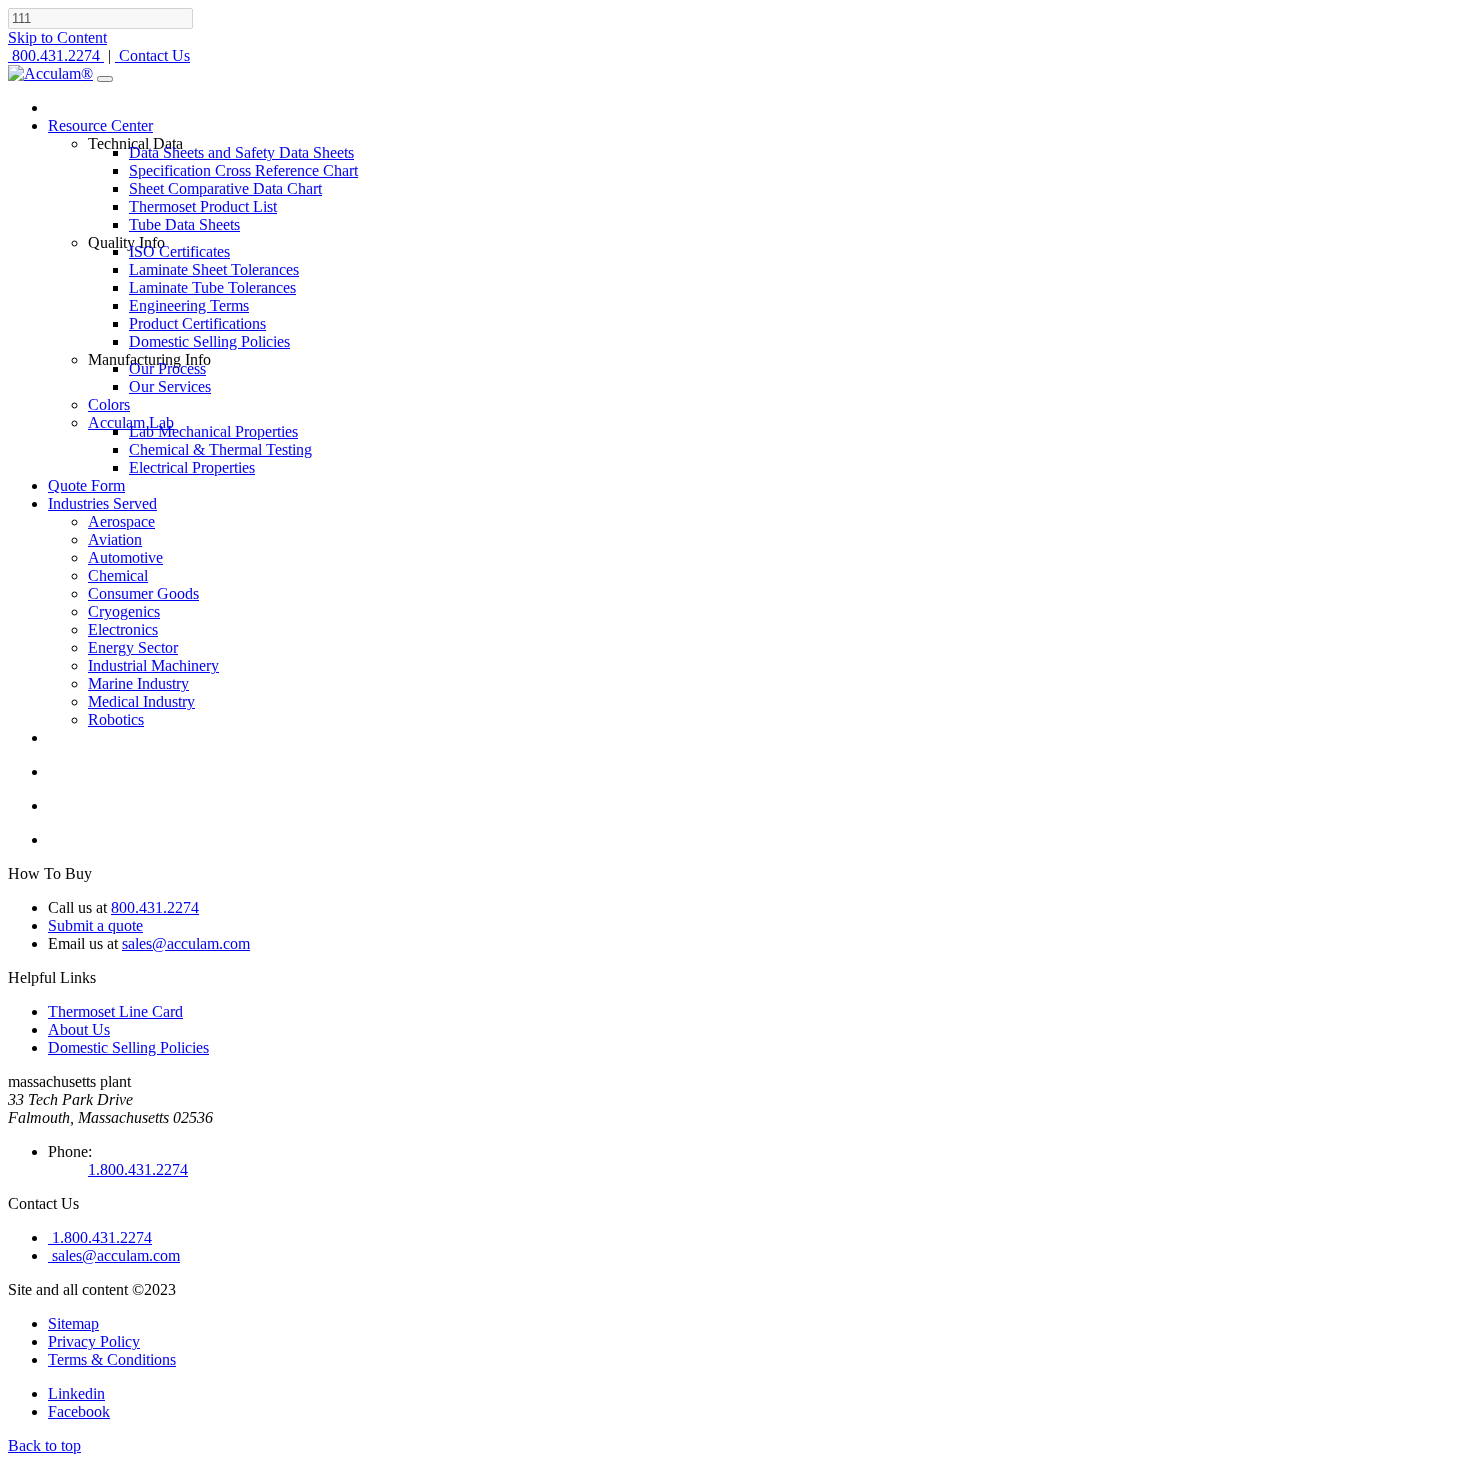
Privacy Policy (94, 1341)
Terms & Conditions (112, 1359)
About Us (79, 1029)
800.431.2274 (155, 907)
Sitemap (73, 1323)
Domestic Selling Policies (128, 1047)
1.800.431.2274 (138, 1169)
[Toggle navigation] (105, 79)
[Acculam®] (50, 73)
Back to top (44, 1445)
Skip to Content (57, 37)
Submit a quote (95, 925)
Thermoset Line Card (115, 1011)
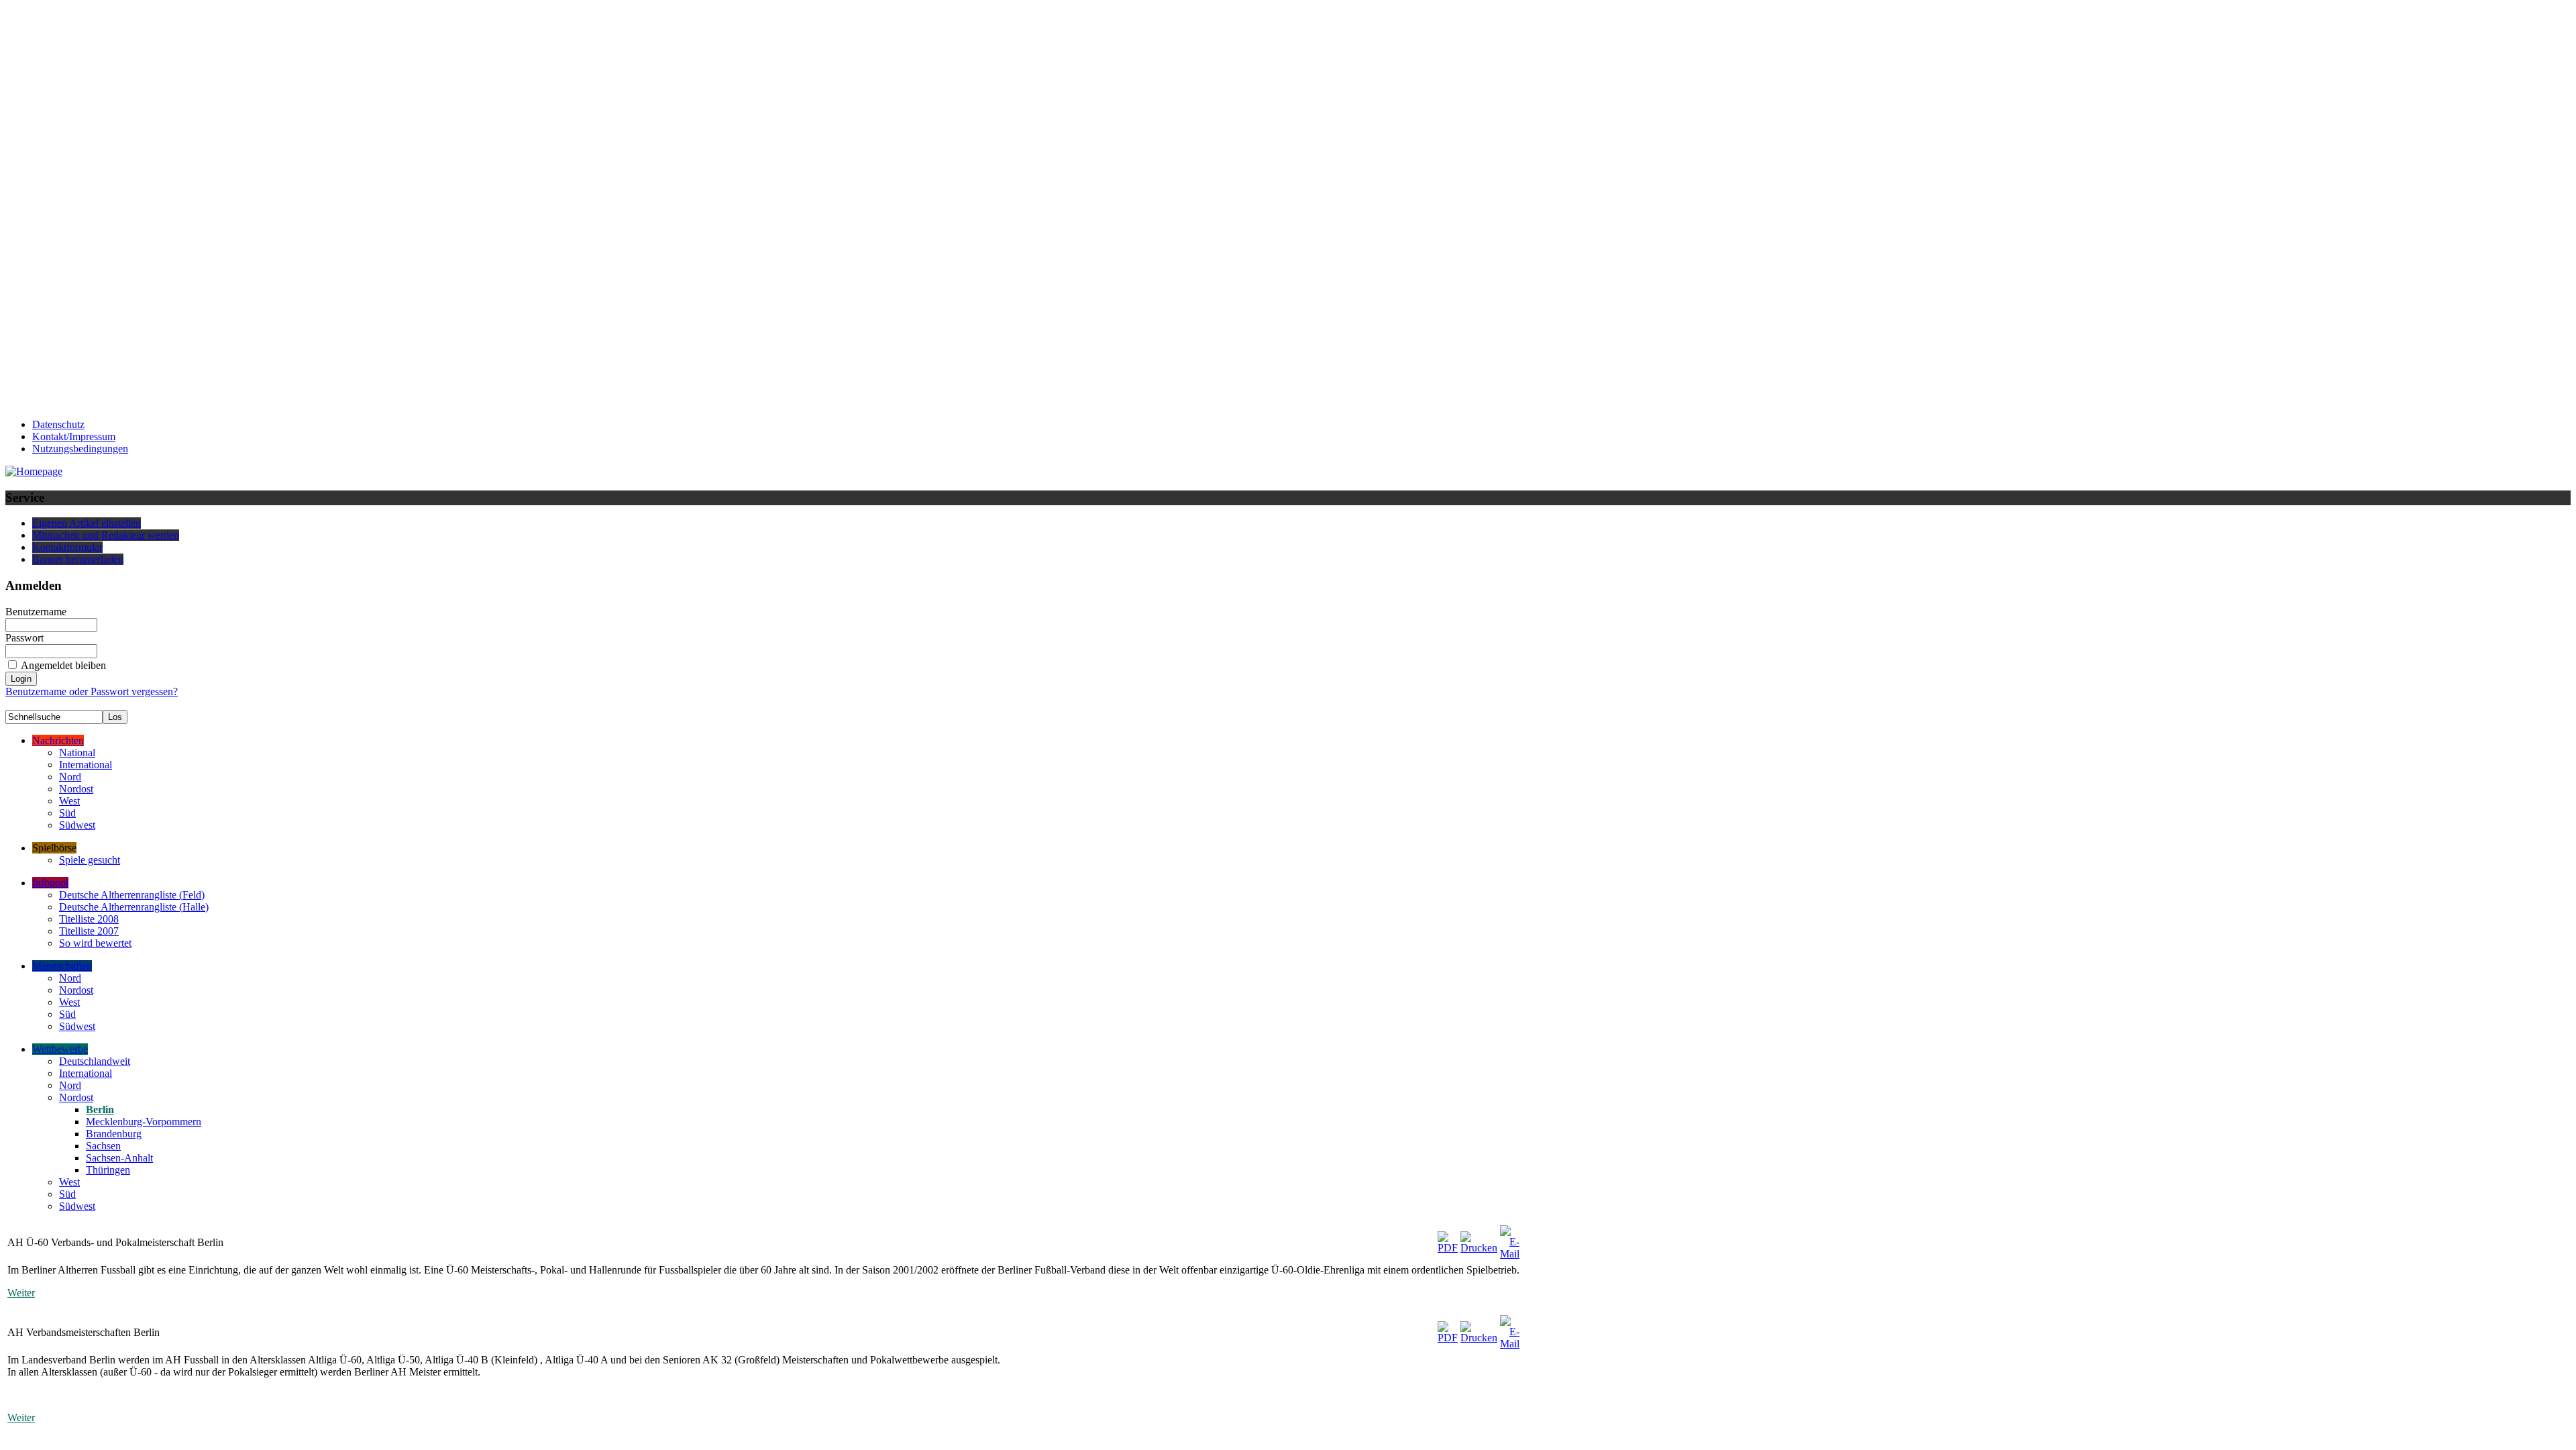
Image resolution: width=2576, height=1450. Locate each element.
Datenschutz (58, 424)
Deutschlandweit (94, 1061)
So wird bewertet (95, 943)
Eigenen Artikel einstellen (86, 523)
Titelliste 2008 (89, 919)
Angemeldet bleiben (63, 665)
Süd (67, 813)
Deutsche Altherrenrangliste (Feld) (132, 894)
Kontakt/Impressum (73, 436)
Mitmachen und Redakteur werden (105, 535)
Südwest (77, 825)
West (69, 801)
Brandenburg (114, 1133)
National (77, 752)
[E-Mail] (1509, 1239)
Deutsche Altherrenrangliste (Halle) (134, 907)
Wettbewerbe (60, 1049)
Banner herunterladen (77, 559)
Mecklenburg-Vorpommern (143, 1121)
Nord (70, 776)
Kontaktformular (67, 547)
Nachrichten (58, 740)
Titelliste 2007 (89, 931)
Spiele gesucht (89, 860)
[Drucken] (1478, 1239)
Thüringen (108, 1170)
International (85, 764)
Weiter (21, 1292)
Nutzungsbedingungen (80, 448)
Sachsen (103, 1145)
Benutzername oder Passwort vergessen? (91, 691)
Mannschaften (62, 966)
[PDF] (1448, 1239)
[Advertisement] (59, 206)
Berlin (100, 1109)
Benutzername (35, 611)
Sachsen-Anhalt (119, 1157)
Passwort (24, 637)
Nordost (76, 788)
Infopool (50, 882)
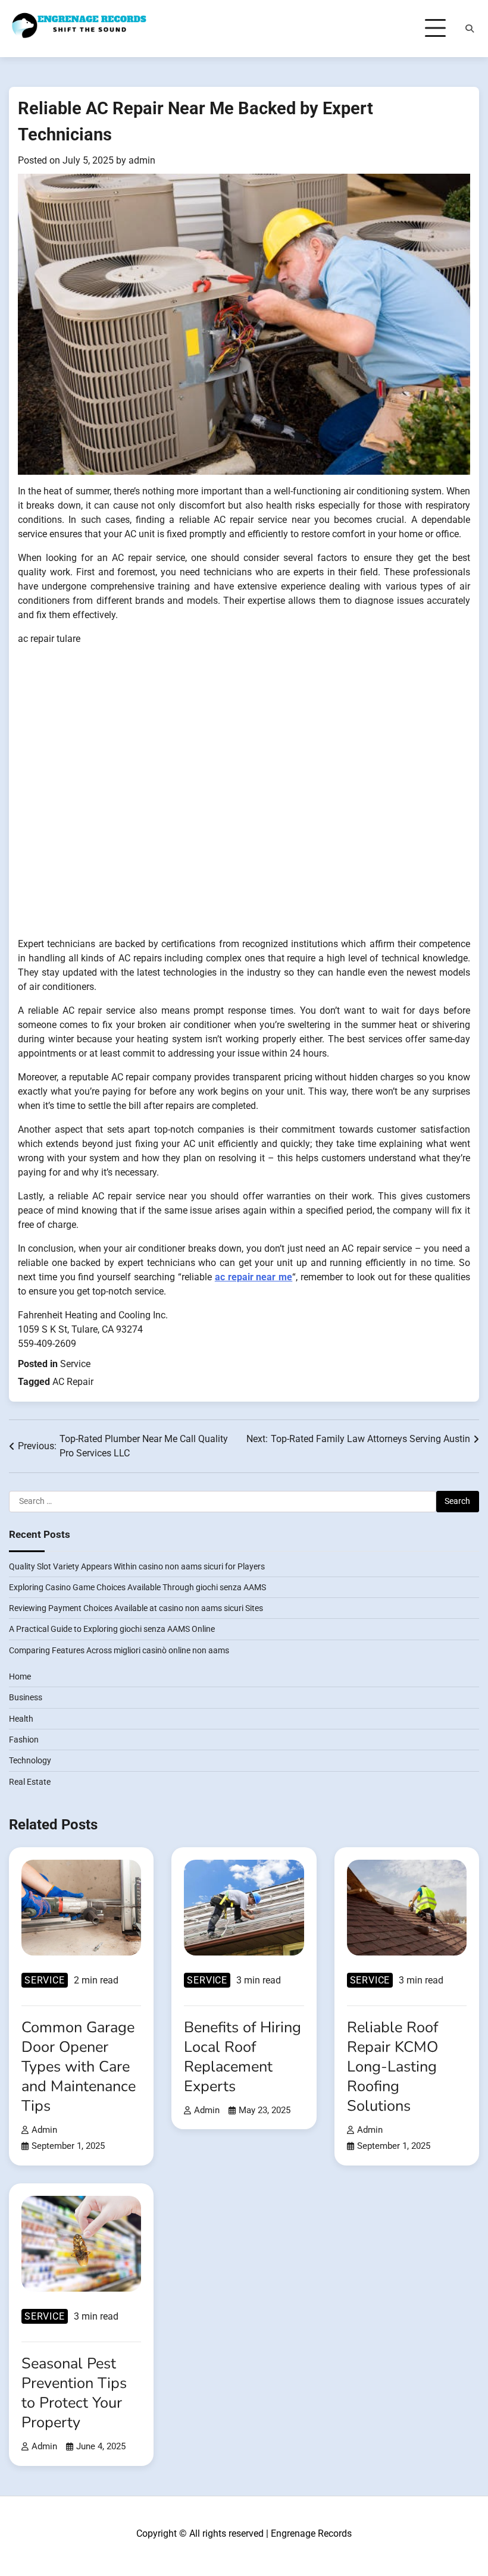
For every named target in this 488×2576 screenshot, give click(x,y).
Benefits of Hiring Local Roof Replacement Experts (242, 2056)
====
▶ **INSTRUCTIONS FOR THE TASK**
Please, without any of the pictures, set down exactly the lines from the beginning of the listing to the line that contains "Infopool (50, 882)", inclusive.

▶ **RESULT**
Privacy Policy (94, 1341)
Terms & Conditions (112, 1359)
About Us (79, 1029)
800.431.2274 (155, 907)
Sitemap (73, 1323)
Domestic Selling Policies (128, 1047)
1.800.431.2274 (138, 1169)
[Toggle navigation] (105, 79)
[Acculam®] (50, 73)
Back to top (44, 1445)
Skip to Content (57, 37)
Submit a quote (95, 925)
Thermoset Line Card (115, 1011)
Image resolution: width=2576, height=1450. Locate each element.
Datenschutz (58, 424)
Deutschlandweit (94, 1061)
So wird bewertet (95, 943)
Eigenen Artikel einstellen (86, 523)
Titelliste 2008 (89, 919)
Angemeldet bleiben (63, 665)
Süd (67, 813)
Deutsche Altherrenrangliste (Feld) (132, 894)
Kontakt/Impressum (73, 436)
Mitmachen und Redakteur werden (105, 535)
Südwest (77, 825)
West (69, 801)
Brandenburg (114, 1133)
National (77, 752)
[E-Mail] (1509, 1239)
Deutsche Altherrenrangliste (Halle) (134, 907)
Wettbewerbe (60, 1049)
Banner herunterladen (77, 559)
Mecklenburg-Vorpommern (143, 1121)
Nord (70, 776)
Kontaktformular (67, 547)
Nachrichten (58, 740)
Titelliste 2007 (89, 931)
Spiele gesucht (89, 860)
[Drucken] (1478, 1239)
Thüringen (108, 1170)
International (85, 764)
Weiter (21, 1292)
Nutzungsbedingungen (80, 448)
Sachsen (103, 1145)
Benutzername oder Passwort vergessen? (91, 691)
Mannschaften (62, 966)
[PDF] (1448, 1239)
[Advertisement] (59, 206)
Berlin (100, 1109)
Benutzername (35, 611)
Sachsen-Anhalt (119, 1157)
Passwort (24, 637)
Nordost (76, 788)
Infopool (50, 882)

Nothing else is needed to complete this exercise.